氯胺T反应液（临用现配）：由7%的氯胺T水溶液、正丙醇和缓冲液混合而成（20：26：54）；缓冲液：称取5.00g柠檬酸、2.63g氢氧化钠和14.61g结晶乙酸钠溶于水，稀释100mL。显色液（现用现配）：称取10g对二甲氨基苯甲醛，用35mL高氯酸溶解，缓慢加入65mL异丙醇。

2.4 阳性添加试料的制备

精密量取L-羟脯氨酸储备液（浓度500μg/mL）400μL、1000μL，置于5mL空白生乳样品中，使之成为40μg/mL、100μg/mL的阳性添加试料。

2.5 试料水解

准确量取生乳5mL，置具塞比色管中，加优级纯浓盐酸5mL，加入50g/L的重精馏苯酚水溶液3滴，混匀，靠近液面充入高纯氮气5min；在充氮气状态下封口。将已封口的水解管放在110℃的恒温干燥箱内，水解6h后取出。打开水解管，趁热过滤于100mL容量瓶中，用水反复冲洗试管和滤纸，定容到刻度，混匀。吸取10mL于25mL烧杯中，加10mol/L氢氧化钠溶液8滴，再用1mol/L氢氧化钠溶液调节pH值为8.0±0.2，转移至50mL容量瓶中，用水定容至刻度，摇匀备用，同时做试剂空白和阳性添加。

图1 L-羟脯氨酸标准工作曲线

图2 L-羟脯氨酸最大吸收峰

2.6 试料的显色

分别移取0、0.5、1.0、1.5、2.0μg/mL的L-羟脯氨酸标准工作液和待测水解液各5mL。置25mL具塞比色管中，加氯胺T反应液2.00mL，摇匀室温静置20min。再加显色剂2.00mL，摇匀，于60℃恒温水浴20min，-15℃迅速冷却15min，在波长（560±2）nm处测定吸光值，做标准曲线。

2.7 计算

回收率计算公式：R=（Xs－B1）·K/X0·100%。式中，Xs：标准曲线查得添加试料吸光度对应浓度（μg/mL）；X0：阳性添加试料实际浓度（μg/mL）；K：稀释倍数（100）；B1：标准曲线查得空白样品吸光度对应值（μg/mL）。

3 试验结果

3.1 标准曲线

在波长（560±2nm）处测定吸光值，做标准工作曲线。得线性回归方程为：

Conc=4.616X-0.300 R=0.9998

由图1可见，0标准是有一定吸收值的，吸光度与浓度呈良好的线性关系，线性范围为0～2.0μg/mL。

3.2 加标回收率

在空白试料中做40μg/mL、100μg/mL 2个水平阳性添加，每水平做4份平行样品，每份结果取2次平均值，考察4批。生乳中L-羟脯氨酸的回收率、批内变异系数、批间变异系数如表1、2所示。

表1 生乳中L-羟脯氨酸40μg/mL添加结果汇总

表2 生乳中L-羟脯氨酸100μg/mL添加结果汇总

3.3 稳定性

3.3.1 测定时间的影响

对不同浓度的溶液室温放置48h，测定其浓度，考察重复性或稳定性。1h内测定吸光度值变化不显著。结果如表3所示。
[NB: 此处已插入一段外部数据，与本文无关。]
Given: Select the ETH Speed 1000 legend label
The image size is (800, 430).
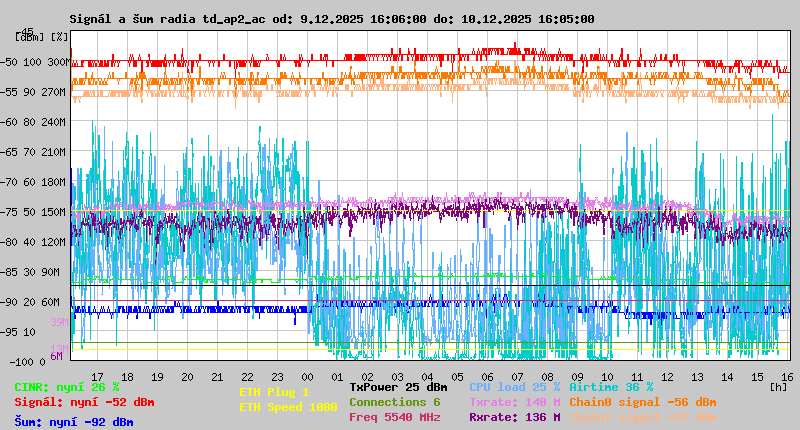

表3 显色后放置时间对L-羟脯氨酸待测溶液吸光度的影响

3.3.2 反应液的影响

临用现配和放置许久的氯胺T反应液对测定结果影响较大，结果如表4所示。

表4 氯胺T反应液对L-羟脯氨酸待测溶液吸光度的影响

3.3.3 水解时间的影响

同一空白样品分别制备40和100μg/mL的L-羟脯氨酸阳性添加各9批，分别在110℃的恒温干燥箱内，水解6、12和24h后取出。按2.5、2.6的方法水解显色，测定吸光度值，并比较回收率。结果如表5所示。

表5 同一批样品阳性添加不同水解时间测定L-羟脯氨酸回收率结果

4 分析与讨论

4.1 试样经酸水解，释放出羟脯氨酸，经氯胺T氧化，生成含有吡咯环的氧化物，显色剂中含有的高氯酸破坏了过量的氯胺T，终止氧化。羟脯氨酸氧化物与对二甲氨基苯甲醛反应生成红色化合物，在波长560nm处进行比色，与标准曲线比较可以定量测定L－羟脯氨酸。L－羟脯氨酸是动物皮骨的胶原蛋白构成的特征氨基酸，其含量占10%以上，而乳蛋白中不含有此成分。通过水解可以将乳蛋白和其他动物皮骨的胶原蛋白进行区分，因此鉴定L－羟脯氨酸就是鉴定皮革水解蛋白，即检测到了L－羟脯氨酸就证明使用了动物胶原蛋白类产品。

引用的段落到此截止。